*** Trecho fornecido

O Tudo é Jazz foi também palco de protestos políticos. Gritos de “Fora Bolsonaro!” interromperam várias vezes o show de Ana Cañas, na Praça Tiradentes.
Em coletiva antes da apresentação, a cantora, cujo show é baseado no repertório de Belchior, disse que não faz militância política no palco, apesar da latência deste momento “fundamental” para a história do país, segundo ela.
“Estou fazendo militância em defesa da vida, da igualdade, pelas minorias políticas oprimidas, pelas mulheres. O discurso de Belchior está embutido em tudo isso. Não estou levantando bandeira partidária, embora todo mundo saiba que voto em Lula”, declarou.
Mais tarde, entre uma música e outra, Ana gritou “64 nunca mais!”, referência às ameaças à democracia que ocorrem no país.
A cantora reconheceu que em certo momento de sua vida ficou próxima da militância extrema e sofreu muito, incluindo ameaças de morte. Disse que por uma questão de saúde mental, passou a evitar essa postura.

******
*** Conjunto de dados

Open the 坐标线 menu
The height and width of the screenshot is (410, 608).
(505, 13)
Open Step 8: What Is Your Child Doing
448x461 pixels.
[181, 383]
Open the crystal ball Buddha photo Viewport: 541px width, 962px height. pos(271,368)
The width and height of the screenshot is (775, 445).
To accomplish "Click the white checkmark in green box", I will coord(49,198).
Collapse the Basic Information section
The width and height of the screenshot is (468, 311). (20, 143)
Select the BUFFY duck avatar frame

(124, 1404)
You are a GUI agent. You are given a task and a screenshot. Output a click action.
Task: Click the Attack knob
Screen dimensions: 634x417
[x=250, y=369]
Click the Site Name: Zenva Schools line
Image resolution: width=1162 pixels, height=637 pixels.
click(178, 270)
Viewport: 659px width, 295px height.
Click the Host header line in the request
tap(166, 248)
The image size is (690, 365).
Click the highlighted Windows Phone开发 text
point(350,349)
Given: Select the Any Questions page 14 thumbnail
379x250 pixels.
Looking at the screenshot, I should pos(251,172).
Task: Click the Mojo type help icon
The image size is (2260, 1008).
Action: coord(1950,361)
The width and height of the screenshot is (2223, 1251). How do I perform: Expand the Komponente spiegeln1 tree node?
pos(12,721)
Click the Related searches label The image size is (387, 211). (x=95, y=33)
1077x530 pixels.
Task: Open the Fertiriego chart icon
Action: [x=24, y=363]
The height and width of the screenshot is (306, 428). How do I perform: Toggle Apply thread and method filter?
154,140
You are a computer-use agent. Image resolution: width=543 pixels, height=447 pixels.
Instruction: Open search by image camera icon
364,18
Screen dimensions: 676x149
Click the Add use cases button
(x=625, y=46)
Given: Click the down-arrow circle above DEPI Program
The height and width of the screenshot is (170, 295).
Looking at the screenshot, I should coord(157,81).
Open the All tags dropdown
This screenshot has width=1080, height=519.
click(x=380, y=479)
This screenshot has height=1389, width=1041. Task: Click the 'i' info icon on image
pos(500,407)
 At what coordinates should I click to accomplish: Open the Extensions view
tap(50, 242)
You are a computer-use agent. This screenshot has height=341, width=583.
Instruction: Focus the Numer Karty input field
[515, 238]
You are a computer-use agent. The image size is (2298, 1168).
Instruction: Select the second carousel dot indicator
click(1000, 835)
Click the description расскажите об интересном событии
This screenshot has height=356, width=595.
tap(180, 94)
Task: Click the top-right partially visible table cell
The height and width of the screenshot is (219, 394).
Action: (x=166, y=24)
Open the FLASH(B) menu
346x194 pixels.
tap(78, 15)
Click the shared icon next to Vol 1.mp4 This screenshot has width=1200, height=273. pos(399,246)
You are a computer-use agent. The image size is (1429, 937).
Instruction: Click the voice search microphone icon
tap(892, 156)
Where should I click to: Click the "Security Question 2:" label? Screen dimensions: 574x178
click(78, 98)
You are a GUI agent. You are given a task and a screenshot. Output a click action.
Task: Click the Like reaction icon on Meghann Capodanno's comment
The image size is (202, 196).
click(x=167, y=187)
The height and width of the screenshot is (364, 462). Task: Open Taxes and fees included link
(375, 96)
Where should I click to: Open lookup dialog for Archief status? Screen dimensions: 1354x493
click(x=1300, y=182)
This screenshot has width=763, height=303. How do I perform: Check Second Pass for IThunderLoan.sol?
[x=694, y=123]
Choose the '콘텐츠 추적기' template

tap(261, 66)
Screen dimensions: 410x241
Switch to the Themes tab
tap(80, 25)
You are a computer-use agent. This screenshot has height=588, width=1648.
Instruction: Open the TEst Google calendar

******

■ O que se pede
A. Segundo o trecho sobre o festival Tudo é Jazz, em que local foi o show de Ana Cañas?
B. Cite o trecho sobre o festival Tudo é Jazz, começando em "A cantora reconheceu" e terminando em "evitar essa postura.".
Os itens não têm nenhum papel nesta atividade.

■ Respostas esperadas
A. Na Praça Tiradentes.

B.
A cantora reconheceu que em certo momento de sua vida ficou próxima da militância extrema e sofreu muito, incluindo ameaças de morte. Disse que por uma questão de saúde mental, passou a evitar essa postura.